Taking a Writer's Retreat
Our host had planned retreats before so she had the details down. I thought I’d share her expertise for when you plan your writer’s retreat. (Yeah, you’re going to want a writer’s retreat of your very own by the time you finish reading this post!)
1. She planned the retreat for a no-school Friday so that we’d have from early Friday afternoon to Sunday morning. (Dad took the kids for a camping weekend. Isn’t that a swell Dad?). Of course, you don’t have to use a personal home; you can rent a mountain cabin or any quiet spot and split the rent.
2. She let us know what to bring: a pillow, laptops, cords, and any other supplies we needed to write. We’d be eating out for a meal, but mostly eating in. So that meant we’d need to bring our favorite foods and beverages. (And P.S. We shared our bounty!)
3. Many of the writers arrived on Friday around the same time so we were able to gather and discuss what we were working on. Most had brought novel manuscripts, but one writer was working on a play, another a workshop presentation. Talk about great expectations! So it was time to establish the ground rules.
4. Turned out, we only needed one rule: During writing time, no talking.
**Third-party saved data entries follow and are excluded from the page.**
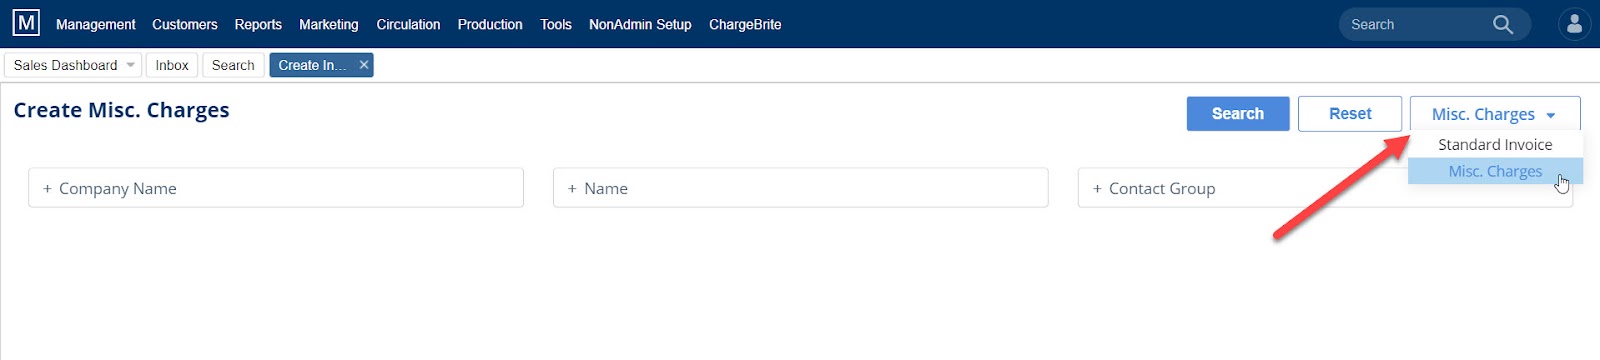Expand the Contact Group plus icon
This screenshot has width=1600, height=360.
click(1097, 188)
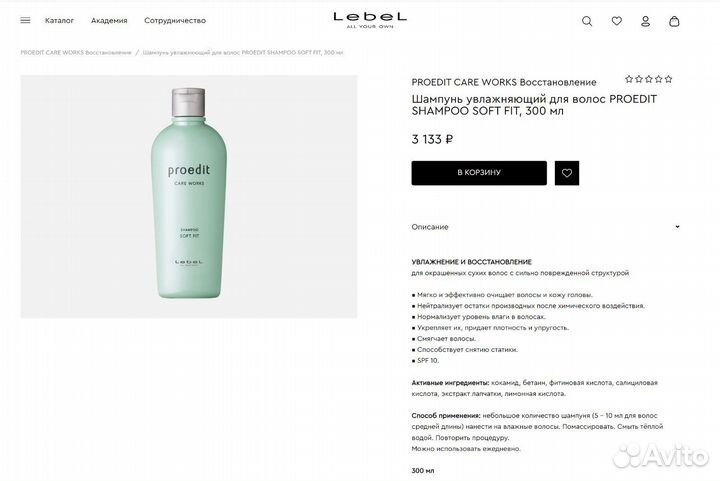This screenshot has height=481, width=720.
Task: Open the favorites heart in header
Action: 617,21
You didn’t have to write. You could take a walk, or take a shower, or take a call—you just had to do so quietly so as not to disturb the creative geniuses around you.
5. When we ate, or were on “break”, we talked our heads off—and a good deal of our talk centered on writing. It was a great opportunity to learn, get feedback, or work through stumbling blocks because there was so much writing experience ready and willing to help.
Honestly, I was flat wore out when I left. But I had three more chapters of my YA manuscript, and was itching to plug back into that novel when I got home. Plus, a handful of writers I knew had gone from acquaintances to friends I could call on for writing help.
Bet you’re already planning your writer’s retreat, right? (Told you so.)